2 giugno: tra memoria e memoriale

Esiste una differenza sostanziale tra il significato della parola memoria ed il significato della parola memoriale. E questa non è una sottigliezza da scrivani meticolosi o da ricercatori del pelo nell’uovo; ma è una verità! Il far memoria, infatti, affonda le sue radici nel semplice ricordo che nasce e si compone sempre come inattualizzato: so che quel 2 giugno è avvenuto tanto tempo fa, so che di quel 2 giugno 1946 io non ho fatto esperienza, eppure so che è importante. Questo processo implica una perdita di vivacità, un semplice meccanismo che ci connette ai nostri predecessori e che noi facciamo passare sotto mano senza alcun sussulto, senza che ne concepiamo il possesso.

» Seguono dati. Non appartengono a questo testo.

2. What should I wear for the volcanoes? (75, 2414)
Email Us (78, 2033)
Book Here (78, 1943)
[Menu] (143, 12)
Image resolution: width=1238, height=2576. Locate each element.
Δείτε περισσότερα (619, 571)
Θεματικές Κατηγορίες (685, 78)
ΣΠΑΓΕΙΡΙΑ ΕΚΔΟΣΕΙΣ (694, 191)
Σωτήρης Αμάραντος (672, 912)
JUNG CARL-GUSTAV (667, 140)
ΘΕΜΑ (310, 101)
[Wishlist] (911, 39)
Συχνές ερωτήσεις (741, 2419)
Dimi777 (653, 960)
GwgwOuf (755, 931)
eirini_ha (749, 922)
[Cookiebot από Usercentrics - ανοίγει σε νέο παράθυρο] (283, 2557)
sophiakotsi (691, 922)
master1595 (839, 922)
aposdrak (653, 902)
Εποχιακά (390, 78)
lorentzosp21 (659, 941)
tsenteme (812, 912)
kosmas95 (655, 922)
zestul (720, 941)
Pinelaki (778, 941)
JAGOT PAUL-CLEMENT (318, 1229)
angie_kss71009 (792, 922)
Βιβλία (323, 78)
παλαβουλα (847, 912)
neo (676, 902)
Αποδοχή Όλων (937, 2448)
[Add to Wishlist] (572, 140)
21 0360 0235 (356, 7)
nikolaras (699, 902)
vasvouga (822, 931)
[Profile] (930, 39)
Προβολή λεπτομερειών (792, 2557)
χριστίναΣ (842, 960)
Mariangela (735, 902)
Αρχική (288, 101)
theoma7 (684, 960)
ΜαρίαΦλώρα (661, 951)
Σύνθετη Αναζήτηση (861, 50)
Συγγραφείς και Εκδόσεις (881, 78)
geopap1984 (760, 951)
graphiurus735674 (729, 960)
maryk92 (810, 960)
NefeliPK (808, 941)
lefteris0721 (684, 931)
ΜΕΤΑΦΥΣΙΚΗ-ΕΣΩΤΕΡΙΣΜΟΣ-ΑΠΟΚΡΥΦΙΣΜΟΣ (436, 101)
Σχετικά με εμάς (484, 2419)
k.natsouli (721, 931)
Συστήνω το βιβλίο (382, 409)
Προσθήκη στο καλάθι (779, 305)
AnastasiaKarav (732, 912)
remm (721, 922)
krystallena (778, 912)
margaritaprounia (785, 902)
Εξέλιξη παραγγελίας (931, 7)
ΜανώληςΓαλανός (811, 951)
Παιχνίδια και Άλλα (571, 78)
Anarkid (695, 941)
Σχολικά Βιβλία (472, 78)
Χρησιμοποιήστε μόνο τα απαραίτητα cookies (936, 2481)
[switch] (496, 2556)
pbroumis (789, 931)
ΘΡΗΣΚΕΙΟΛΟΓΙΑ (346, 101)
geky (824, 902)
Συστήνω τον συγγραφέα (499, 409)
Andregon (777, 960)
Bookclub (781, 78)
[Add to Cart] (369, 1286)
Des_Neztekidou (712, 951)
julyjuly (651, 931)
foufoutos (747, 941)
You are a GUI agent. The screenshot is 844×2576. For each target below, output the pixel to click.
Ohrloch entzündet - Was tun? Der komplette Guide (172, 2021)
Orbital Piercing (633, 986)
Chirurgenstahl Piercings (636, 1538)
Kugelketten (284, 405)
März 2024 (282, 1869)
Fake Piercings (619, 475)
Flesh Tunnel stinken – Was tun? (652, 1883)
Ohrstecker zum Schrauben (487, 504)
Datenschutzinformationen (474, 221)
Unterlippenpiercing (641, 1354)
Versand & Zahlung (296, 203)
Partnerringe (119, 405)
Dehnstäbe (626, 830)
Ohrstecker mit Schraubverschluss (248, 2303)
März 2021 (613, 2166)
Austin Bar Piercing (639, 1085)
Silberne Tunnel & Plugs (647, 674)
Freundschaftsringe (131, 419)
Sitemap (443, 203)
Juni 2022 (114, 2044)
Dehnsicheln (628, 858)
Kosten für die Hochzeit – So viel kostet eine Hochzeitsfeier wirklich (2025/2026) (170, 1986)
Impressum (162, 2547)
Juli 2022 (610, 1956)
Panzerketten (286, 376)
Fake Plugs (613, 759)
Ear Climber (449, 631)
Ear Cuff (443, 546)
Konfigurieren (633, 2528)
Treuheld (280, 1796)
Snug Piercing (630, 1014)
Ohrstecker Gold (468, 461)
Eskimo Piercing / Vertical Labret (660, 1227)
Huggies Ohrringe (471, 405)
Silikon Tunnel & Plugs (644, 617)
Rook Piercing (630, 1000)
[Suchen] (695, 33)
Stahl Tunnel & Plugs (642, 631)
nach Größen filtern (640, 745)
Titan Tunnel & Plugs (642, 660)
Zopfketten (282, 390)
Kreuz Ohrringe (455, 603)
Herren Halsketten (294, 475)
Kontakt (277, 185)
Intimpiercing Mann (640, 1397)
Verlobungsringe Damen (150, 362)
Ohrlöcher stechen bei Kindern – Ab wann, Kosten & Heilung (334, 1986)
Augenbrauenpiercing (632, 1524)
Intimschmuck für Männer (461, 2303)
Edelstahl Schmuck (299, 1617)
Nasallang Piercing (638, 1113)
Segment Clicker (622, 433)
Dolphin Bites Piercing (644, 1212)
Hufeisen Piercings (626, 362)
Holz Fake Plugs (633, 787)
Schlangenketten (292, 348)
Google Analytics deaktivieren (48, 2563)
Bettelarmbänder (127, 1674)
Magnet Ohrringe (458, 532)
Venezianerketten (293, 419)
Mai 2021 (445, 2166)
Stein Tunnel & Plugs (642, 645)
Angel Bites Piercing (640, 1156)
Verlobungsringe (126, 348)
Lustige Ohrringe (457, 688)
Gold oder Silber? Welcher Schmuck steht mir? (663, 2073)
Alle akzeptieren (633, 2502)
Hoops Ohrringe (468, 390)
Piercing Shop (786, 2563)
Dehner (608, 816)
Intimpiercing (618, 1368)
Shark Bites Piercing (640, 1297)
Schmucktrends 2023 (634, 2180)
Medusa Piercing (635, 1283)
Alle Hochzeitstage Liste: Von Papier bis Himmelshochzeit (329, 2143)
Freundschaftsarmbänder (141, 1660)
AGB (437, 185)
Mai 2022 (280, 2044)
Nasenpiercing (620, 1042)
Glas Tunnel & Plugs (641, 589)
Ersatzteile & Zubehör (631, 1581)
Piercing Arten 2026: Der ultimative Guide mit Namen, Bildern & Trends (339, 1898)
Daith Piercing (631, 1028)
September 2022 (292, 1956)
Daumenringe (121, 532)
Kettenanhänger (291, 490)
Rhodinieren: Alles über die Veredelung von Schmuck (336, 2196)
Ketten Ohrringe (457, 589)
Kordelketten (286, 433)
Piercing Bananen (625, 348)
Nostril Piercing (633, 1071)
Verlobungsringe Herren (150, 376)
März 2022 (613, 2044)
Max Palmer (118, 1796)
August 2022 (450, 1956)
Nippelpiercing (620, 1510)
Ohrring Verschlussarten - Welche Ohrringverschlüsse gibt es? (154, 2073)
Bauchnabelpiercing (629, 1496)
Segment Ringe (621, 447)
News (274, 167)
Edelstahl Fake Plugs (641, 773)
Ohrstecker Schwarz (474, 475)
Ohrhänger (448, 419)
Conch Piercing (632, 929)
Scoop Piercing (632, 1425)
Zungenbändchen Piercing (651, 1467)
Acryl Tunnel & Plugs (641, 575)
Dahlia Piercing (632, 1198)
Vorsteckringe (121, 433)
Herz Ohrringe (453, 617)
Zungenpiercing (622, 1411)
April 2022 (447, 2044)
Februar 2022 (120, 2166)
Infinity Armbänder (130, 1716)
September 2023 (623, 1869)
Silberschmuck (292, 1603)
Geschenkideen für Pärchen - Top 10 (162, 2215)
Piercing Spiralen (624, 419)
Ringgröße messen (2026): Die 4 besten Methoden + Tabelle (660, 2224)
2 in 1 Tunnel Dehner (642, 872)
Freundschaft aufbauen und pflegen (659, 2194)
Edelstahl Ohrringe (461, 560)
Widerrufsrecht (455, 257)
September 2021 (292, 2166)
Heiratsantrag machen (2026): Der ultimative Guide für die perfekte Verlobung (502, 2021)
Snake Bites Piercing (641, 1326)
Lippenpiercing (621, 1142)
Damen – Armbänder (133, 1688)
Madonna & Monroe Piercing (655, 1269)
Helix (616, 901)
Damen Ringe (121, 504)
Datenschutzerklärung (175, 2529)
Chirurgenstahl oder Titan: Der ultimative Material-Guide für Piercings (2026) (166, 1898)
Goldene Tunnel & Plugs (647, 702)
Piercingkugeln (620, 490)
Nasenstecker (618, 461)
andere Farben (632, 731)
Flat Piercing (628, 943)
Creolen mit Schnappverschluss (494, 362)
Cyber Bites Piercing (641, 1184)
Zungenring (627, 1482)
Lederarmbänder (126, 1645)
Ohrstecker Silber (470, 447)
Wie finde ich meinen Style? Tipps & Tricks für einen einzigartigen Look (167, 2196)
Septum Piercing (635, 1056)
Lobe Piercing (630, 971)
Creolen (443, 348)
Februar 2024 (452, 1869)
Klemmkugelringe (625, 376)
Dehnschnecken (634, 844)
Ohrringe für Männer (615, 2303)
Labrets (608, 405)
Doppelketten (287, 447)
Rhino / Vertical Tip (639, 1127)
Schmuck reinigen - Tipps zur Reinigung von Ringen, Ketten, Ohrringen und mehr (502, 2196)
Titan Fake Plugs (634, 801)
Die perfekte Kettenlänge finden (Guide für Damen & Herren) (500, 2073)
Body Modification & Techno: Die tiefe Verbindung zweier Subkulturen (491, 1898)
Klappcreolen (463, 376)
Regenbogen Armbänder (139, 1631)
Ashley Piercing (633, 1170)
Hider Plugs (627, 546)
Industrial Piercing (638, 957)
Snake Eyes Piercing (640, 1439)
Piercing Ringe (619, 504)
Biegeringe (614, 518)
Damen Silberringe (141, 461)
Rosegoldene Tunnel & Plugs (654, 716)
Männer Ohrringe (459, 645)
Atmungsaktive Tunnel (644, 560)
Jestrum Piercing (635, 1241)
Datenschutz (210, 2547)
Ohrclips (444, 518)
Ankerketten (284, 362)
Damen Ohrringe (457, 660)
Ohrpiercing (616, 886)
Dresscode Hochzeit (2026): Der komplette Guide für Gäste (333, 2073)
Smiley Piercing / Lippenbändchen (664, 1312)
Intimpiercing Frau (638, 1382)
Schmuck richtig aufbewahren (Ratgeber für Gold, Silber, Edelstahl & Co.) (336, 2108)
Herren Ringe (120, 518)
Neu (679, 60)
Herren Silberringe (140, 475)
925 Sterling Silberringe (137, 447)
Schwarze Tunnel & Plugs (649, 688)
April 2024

Volo delle Frecce Tricolori

Diverse, non a caso, sono le commemorazioni che incentivano quel ricordo: il volo delle frecce tricolori all’Altare della Patria, la Parata del 2 giugno ai Fori Imperiali, le diverse commemorazioni in città e comuni italiani. Operazioni necessarie, senza dubbio, che fortificano l’educazione e l’identità di una comunità, una grammatica di simboli che definisce le connotazioni specifiche di un processo di mantenimento del senso di appartenenza alla Repubblica. Ma tutto questo, da solo, basta?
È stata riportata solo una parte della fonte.